Given instruction =>
Could you put each of the lines below into a JSON list of strings, one string per line, skipping blank lines and leaving out the picture markers?

Lines for locating words and items on a page =>

——

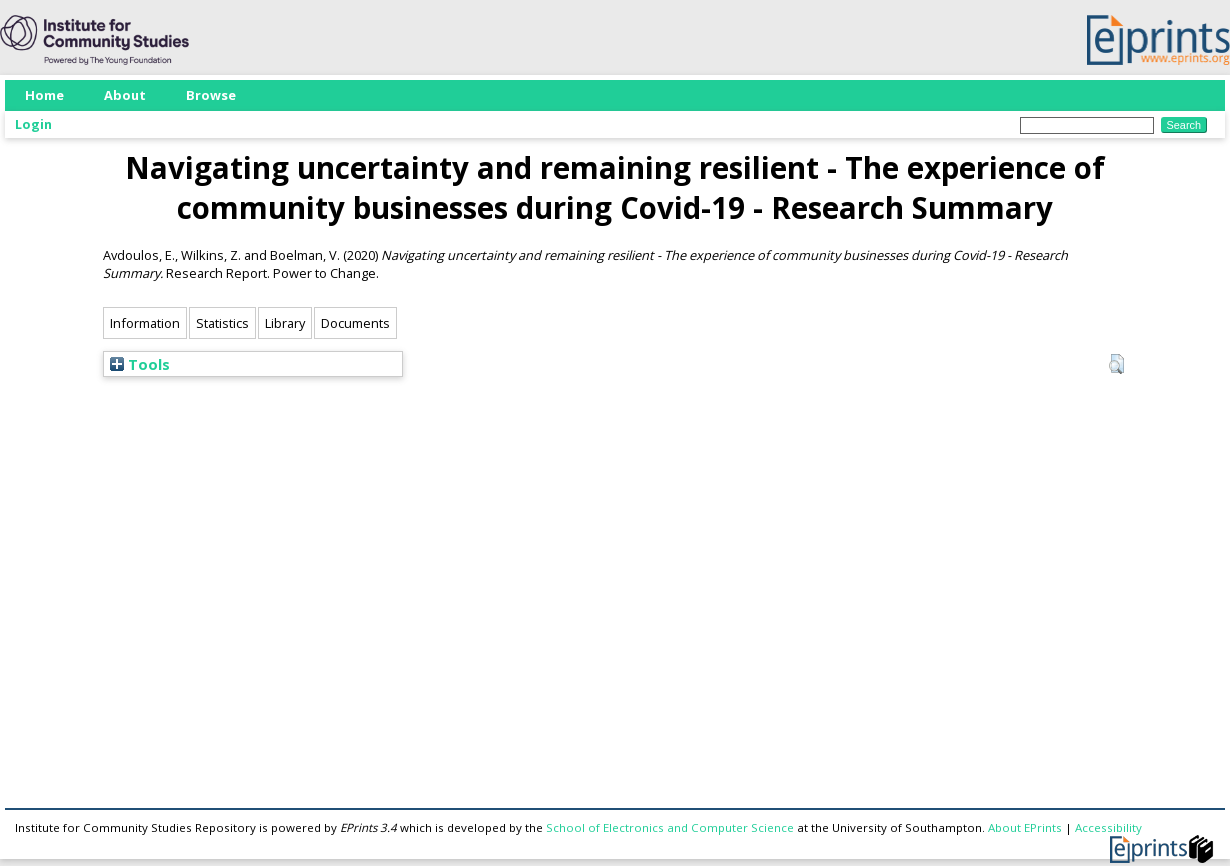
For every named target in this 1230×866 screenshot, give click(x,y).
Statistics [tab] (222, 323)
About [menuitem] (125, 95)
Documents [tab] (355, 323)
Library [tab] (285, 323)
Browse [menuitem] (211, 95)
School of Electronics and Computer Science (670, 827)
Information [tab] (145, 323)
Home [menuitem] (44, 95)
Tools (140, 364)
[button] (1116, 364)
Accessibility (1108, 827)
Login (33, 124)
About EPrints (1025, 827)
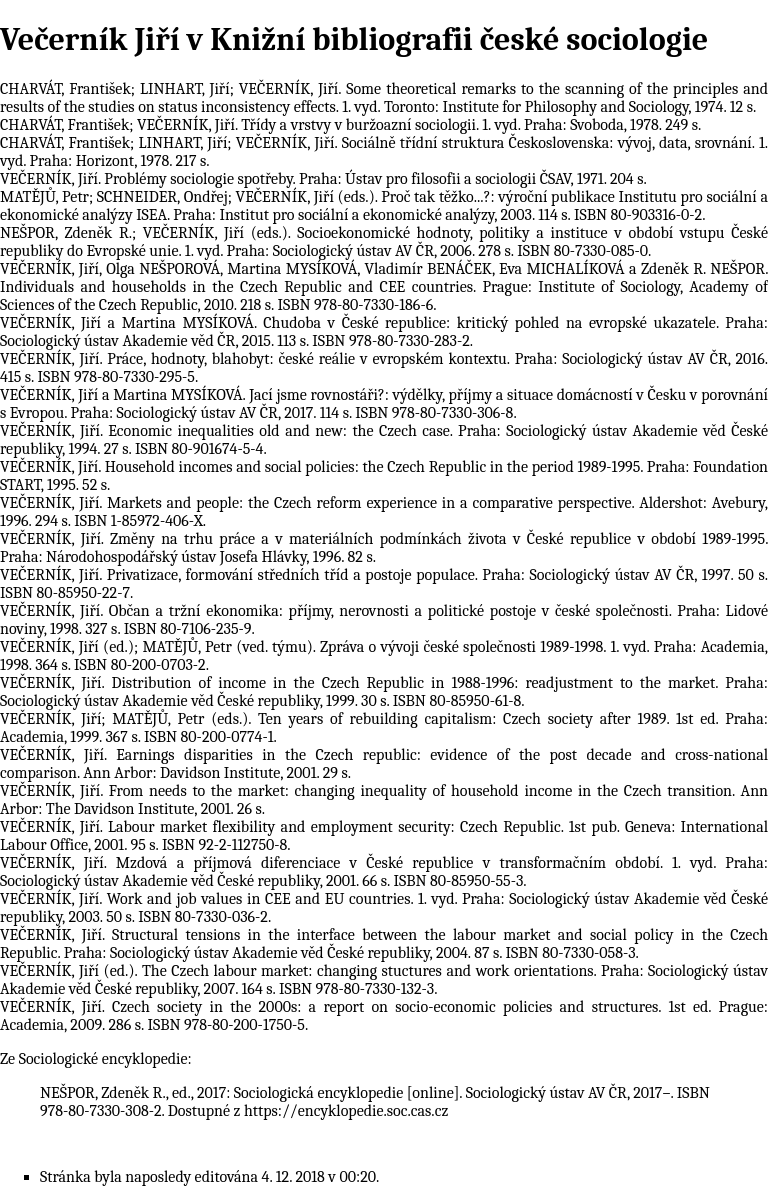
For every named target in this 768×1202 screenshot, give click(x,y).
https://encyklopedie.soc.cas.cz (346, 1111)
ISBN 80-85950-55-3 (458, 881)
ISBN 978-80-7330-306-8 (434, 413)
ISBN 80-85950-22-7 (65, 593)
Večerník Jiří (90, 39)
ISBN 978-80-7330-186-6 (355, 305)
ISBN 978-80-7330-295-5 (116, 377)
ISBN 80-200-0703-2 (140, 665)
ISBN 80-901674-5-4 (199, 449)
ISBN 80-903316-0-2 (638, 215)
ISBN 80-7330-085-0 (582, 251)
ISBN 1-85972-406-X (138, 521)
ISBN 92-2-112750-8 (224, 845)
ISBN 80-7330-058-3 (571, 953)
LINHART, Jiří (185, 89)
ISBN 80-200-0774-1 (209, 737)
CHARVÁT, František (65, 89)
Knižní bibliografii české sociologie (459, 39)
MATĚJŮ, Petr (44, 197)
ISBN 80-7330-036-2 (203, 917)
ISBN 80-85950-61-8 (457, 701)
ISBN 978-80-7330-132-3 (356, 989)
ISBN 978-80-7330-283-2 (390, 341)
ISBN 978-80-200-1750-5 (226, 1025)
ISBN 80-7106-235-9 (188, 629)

——

Answer to the problem =>
[
  "For every named target in this 1230×866 screenshot, give click(x,y).",
  "Statistics [tab] (222, 323)",
  "About [menuitem] (125, 95)",
  "Documents [tab] (355, 323)",
  "Library [tab] (285, 323)",
  "Browse [menuitem] (211, 95)",
  "School of Electronics and Computer Science (670, 827)",
  "Information [tab] (145, 323)",
  "Home [menuitem] (44, 95)",
  "Tools (140, 364)",
  "[button] (1116, 364)",
  "Accessibility (1108, 827)",
  "Login (33, 124)",
  "About EPrints (1025, 827)",
  "For every named target in this 768×1202 screenshot, give click(x,y).",
  "https://encyklopedie.soc.cas.cz (346, 1111)",
  "ISBN 80-85950-55-3 (458, 881)",
  "ISBN 978-80-7330-306-8 (434, 413)",
  "ISBN 80-85950-22-7 (65, 593)",
  "Večerník Jiří (90, 39)",
  "ISBN 978-80-7330-186-6 (355, 305)",
  "ISBN 978-80-7330-295-5 (116, 377)",
  "ISBN 80-200-0703-2 (140, 665)",
  "ISBN 80-901674-5-4 (199, 449)",
  "ISBN 80-903316-0-2 (638, 215)",
  "ISBN 80-7330-085-0 (582, 251)",
  "ISBN 1-85972-406-X (138, 521)",
  "ISBN 92-2-112750-8 (224, 845)",
  "ISBN 80-7330-058-3 (571, 953)",
  "LINHART, Jiří (185, 89)",
  "ISBN 80-200-0774-1 (209, 737)",
  "CHARVÁT, František (65, 89)",
  "Knižní bibliografii české sociologie (459, 39)",
  "MATĚJŮ, Petr (44, 197)",
  "ISBN 80-7330-036-2 (203, 917)",
  "ISBN 80-85950-61-8 (457, 701)",
  "ISBN 978-80-7330-132-3 (356, 989)",
  "ISBN 978-80-7330-283-2 (390, 341)",
  "ISBN 978-80-200-1750-5 (226, 1025)",
  "ISBN 80-7106-235-9 (188, 629)"
]